Подошедшие воины сразу умолкли, едва только увидели место побоища. Они направились к дереву, под которым стоял Кави, и, не проронив ни слова, составили к его ногам глиняные и деревянные сосуды, положили с десяток копий, шесть луков с колчанами, полными стрел, четыре тяжелых ножа и четыре маленьких щита из бегемотовой шкуры, усаженных медными бляшками. Люди с жадностью бросились к кувшинам. Кидого схватил нож и, злобно вращая глазами, заявил, что убьет первого, кто возьмет воду. Воду из двух сосудов поспешно стали вливать в пересохшие рты раненых, потом напились остальные. Воины ушли, так и не сказав ничего.

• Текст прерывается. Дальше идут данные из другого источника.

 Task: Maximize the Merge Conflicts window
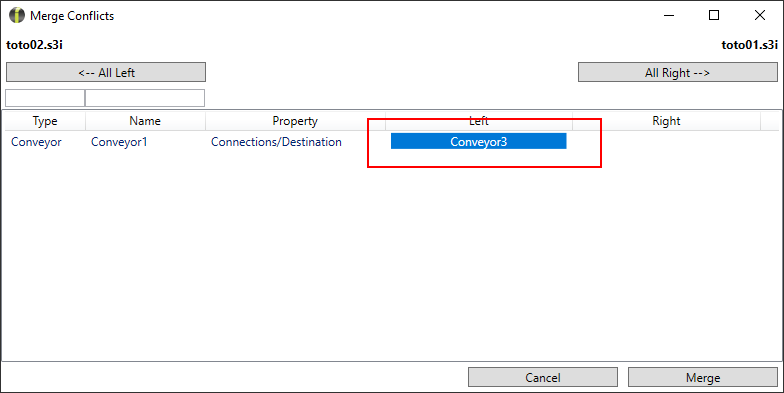pyautogui.click(x=714, y=16)
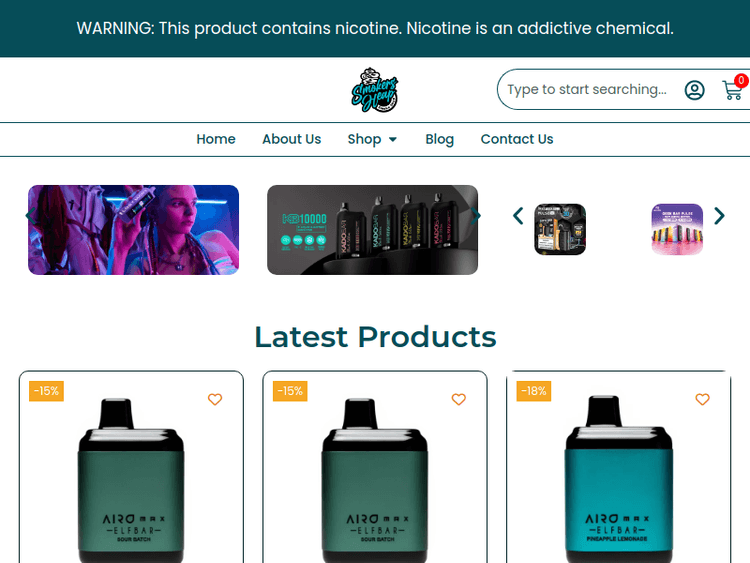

Среди рабов нашлось двое умевших лечить раны; они принялись вместе с Кави перевязывать товарищей. Сломанные кости Пандиона были заключены в лубки из твердой коры, замотаны полосками ткани из его же набедренной повязки. При этом Кидого увидел сверкающий голубовато-зеленый камень, который был крепко завязан в материю. Негр бережно спрятал его, считая волшебным амулетом товарища.
Лубки пришлось наложить еще двум раненым: одному ливийцу с переломом руки и сухому, мускулистому негру, беспомощно лежавшему с переломленной ниже колена ногой. Состояние остальных было, по-видимому, безнадежно — страшный рог чудовища проник глубоко, повредив внутренности. Некоторые были размозжены тяжестью громадного тела носорога и его колоннообразных ног.
Не успел Кави оказать помощь всем раненым товарищам, как среди желтой травы показался темный силуэт спешившего к месту сражения человека. Это был один из местных жителей; он приводил воинов с водой и теперь снова возвращался.
Задыхаясь от быстрой ходьбы, нубиец подошел к Кави и протянул ему обе руки ладонями вверх. Этруск понял этот жест дружбы и ответил тем же. Тогда проводник присел на корточки в тени дерева, опираясь на свое длинное копье, и быстро заговорил, показывая в сторону реки и на юг. Произошла заминка: нубиец знал не больше десяти слов на языке Та-Кем, а Кави вовсе не понимал нубийца, однако в числе рабов нашлись переводчики.